--- Exercise data ---
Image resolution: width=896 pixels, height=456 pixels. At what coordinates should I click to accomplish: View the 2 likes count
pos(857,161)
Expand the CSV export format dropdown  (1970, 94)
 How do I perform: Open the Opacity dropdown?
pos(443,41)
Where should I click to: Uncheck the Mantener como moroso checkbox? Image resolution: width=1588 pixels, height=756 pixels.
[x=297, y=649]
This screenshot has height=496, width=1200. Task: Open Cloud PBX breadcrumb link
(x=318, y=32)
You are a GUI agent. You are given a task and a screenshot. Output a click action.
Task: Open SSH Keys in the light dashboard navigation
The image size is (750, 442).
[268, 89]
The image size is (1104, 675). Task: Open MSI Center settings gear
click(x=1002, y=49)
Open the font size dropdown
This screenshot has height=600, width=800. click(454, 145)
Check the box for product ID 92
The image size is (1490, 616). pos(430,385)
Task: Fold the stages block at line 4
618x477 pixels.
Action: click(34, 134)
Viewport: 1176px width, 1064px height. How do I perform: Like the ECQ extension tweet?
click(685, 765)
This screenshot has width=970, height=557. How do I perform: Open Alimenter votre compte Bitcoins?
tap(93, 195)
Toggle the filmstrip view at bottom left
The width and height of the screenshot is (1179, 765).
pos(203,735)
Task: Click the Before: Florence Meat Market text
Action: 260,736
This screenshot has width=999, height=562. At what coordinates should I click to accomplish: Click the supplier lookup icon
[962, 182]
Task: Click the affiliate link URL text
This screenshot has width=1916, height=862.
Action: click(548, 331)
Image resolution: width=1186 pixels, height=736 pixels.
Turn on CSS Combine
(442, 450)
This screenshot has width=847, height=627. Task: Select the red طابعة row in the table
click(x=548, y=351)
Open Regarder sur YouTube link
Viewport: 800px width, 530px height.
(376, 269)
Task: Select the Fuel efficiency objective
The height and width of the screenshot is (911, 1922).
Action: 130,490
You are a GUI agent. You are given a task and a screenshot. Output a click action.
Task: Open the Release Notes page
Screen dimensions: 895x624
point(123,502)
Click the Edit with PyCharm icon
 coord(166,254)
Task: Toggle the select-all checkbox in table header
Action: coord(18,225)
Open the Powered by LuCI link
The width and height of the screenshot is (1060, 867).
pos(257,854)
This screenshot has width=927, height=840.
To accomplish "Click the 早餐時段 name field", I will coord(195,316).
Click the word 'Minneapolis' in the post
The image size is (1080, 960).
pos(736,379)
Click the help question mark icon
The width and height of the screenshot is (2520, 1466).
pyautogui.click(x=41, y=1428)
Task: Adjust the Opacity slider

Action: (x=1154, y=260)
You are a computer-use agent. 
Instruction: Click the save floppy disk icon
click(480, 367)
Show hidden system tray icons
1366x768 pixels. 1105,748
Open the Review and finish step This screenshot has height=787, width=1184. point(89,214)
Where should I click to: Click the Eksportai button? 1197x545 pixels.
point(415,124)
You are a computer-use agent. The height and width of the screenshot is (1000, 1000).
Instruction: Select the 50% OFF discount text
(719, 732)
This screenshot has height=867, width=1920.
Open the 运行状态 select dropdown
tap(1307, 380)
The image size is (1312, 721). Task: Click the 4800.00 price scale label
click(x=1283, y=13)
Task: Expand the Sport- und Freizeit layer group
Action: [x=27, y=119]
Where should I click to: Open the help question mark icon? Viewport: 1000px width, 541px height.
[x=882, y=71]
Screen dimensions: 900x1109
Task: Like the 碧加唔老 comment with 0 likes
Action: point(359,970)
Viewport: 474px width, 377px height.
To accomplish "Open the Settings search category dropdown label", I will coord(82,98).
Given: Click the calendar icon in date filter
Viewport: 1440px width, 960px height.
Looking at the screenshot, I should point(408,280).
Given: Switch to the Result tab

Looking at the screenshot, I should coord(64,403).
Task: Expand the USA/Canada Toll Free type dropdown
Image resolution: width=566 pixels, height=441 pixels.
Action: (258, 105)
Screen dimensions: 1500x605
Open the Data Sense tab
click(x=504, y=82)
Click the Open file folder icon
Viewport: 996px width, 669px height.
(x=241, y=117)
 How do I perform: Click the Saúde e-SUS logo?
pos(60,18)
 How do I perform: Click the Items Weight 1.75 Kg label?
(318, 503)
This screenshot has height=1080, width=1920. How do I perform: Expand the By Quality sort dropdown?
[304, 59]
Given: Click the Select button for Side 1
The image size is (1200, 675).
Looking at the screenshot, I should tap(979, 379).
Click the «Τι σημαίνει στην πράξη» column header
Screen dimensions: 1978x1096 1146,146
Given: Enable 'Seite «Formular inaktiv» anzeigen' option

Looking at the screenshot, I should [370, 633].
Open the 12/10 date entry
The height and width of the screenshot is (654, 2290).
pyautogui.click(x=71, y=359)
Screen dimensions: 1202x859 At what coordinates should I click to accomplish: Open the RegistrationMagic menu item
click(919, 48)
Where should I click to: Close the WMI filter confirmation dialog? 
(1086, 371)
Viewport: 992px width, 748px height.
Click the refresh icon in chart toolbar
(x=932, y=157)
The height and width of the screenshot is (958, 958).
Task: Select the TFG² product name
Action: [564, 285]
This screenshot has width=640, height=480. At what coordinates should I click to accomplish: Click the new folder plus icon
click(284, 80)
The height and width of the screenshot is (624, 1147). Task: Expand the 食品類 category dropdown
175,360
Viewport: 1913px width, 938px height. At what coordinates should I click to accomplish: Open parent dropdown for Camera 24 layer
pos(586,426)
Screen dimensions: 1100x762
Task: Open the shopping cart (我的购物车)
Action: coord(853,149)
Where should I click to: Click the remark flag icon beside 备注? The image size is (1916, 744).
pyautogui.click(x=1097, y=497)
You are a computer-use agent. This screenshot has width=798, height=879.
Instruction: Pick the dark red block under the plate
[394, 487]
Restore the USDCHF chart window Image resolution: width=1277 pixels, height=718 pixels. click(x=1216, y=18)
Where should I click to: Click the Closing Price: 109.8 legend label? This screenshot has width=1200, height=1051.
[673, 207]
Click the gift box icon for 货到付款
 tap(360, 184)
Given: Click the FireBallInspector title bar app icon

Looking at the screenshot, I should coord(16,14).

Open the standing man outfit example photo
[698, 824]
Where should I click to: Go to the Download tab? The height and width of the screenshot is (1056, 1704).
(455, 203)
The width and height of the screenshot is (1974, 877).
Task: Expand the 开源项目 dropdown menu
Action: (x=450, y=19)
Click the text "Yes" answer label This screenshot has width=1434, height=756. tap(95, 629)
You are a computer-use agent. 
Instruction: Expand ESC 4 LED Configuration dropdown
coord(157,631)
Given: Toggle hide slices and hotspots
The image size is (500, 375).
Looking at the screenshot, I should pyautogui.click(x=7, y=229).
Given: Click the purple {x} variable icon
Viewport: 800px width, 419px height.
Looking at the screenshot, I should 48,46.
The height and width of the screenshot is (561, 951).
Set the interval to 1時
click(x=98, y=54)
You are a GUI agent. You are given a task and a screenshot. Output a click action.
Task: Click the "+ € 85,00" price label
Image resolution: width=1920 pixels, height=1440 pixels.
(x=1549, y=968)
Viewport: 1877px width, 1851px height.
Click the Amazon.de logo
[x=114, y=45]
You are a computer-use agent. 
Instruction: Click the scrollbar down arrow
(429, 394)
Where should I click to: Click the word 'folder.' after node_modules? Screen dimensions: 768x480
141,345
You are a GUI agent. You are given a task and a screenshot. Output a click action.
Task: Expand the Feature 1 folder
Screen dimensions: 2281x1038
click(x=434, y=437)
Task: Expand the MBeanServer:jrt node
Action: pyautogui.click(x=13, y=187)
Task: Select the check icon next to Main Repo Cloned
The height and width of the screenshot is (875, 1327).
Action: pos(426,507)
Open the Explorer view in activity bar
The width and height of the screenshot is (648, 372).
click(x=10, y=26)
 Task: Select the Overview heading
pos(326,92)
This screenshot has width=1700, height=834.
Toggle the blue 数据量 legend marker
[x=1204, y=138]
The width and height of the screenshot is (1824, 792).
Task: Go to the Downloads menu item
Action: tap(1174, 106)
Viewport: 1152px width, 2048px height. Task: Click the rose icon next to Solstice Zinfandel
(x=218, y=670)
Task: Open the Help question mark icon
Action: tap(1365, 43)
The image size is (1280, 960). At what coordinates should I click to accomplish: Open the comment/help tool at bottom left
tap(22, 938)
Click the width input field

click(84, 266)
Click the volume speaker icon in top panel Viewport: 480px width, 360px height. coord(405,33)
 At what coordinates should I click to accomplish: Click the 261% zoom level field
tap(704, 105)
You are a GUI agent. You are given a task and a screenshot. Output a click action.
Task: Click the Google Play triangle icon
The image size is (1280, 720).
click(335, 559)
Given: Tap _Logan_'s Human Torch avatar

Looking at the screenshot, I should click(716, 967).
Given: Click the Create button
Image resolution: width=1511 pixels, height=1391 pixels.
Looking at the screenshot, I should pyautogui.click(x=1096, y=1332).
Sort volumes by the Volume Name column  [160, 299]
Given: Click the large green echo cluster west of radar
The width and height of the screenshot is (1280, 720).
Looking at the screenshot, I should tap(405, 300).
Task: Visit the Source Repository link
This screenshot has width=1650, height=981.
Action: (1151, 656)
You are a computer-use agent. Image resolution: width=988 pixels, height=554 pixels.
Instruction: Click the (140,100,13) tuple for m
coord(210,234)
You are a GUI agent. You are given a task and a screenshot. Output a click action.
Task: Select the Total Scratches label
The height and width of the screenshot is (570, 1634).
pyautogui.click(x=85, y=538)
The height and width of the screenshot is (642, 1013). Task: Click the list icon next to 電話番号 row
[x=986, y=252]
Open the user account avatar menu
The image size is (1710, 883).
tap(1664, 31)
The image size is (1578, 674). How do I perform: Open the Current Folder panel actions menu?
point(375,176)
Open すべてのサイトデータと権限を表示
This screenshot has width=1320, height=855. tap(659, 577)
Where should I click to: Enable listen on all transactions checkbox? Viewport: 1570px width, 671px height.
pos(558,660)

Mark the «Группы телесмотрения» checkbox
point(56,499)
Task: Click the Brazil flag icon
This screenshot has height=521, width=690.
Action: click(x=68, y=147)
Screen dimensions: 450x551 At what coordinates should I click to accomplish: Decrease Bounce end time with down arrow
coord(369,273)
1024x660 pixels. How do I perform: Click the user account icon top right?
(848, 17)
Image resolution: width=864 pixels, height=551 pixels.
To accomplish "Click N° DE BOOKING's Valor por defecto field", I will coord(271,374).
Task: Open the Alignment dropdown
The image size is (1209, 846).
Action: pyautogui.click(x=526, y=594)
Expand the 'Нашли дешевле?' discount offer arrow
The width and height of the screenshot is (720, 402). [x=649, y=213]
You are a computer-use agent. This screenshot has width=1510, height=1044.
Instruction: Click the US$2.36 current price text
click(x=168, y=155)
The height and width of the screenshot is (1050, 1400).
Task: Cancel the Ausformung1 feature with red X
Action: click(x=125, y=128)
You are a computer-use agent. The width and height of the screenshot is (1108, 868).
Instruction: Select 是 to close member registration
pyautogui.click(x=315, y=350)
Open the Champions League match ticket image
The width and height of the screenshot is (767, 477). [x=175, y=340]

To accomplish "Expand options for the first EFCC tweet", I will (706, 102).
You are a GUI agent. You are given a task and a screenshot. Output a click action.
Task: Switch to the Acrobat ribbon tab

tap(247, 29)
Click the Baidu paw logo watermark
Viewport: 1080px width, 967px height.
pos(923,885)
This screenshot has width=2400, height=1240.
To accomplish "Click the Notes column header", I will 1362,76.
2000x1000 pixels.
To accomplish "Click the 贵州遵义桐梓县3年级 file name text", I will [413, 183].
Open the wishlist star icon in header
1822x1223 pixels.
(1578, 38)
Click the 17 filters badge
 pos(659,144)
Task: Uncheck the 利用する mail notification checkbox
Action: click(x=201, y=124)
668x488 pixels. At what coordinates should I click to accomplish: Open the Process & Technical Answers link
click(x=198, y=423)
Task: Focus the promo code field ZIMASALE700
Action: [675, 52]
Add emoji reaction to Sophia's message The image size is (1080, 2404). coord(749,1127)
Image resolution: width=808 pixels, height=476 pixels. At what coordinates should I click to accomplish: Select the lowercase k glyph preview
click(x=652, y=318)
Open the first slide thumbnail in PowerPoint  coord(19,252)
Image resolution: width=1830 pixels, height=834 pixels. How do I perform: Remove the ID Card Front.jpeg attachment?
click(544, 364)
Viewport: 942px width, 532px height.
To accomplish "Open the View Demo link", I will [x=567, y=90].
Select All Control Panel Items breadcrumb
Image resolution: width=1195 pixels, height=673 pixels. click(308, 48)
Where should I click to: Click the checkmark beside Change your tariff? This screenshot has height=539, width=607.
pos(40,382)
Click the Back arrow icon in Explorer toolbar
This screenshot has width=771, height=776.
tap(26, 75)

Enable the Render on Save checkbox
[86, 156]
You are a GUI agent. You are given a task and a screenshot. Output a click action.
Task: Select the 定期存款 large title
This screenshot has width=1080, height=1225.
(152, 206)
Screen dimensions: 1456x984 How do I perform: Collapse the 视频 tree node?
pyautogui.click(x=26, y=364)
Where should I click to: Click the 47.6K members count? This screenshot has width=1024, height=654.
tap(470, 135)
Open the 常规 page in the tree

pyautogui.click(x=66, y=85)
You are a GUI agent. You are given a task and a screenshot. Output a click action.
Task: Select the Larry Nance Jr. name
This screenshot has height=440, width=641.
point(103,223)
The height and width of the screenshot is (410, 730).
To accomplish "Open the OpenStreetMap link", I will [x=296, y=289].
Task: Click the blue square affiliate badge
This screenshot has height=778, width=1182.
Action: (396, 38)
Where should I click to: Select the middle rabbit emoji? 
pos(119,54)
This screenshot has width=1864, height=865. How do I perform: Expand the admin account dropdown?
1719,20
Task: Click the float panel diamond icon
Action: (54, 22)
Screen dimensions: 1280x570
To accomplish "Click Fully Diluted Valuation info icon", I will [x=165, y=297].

--- Prompt ---
Which lines of the records contain "date"? Show each of them.

--- Finished exercise ---
Given: Click the calendar icon in date filter
Open the 12/10 date entry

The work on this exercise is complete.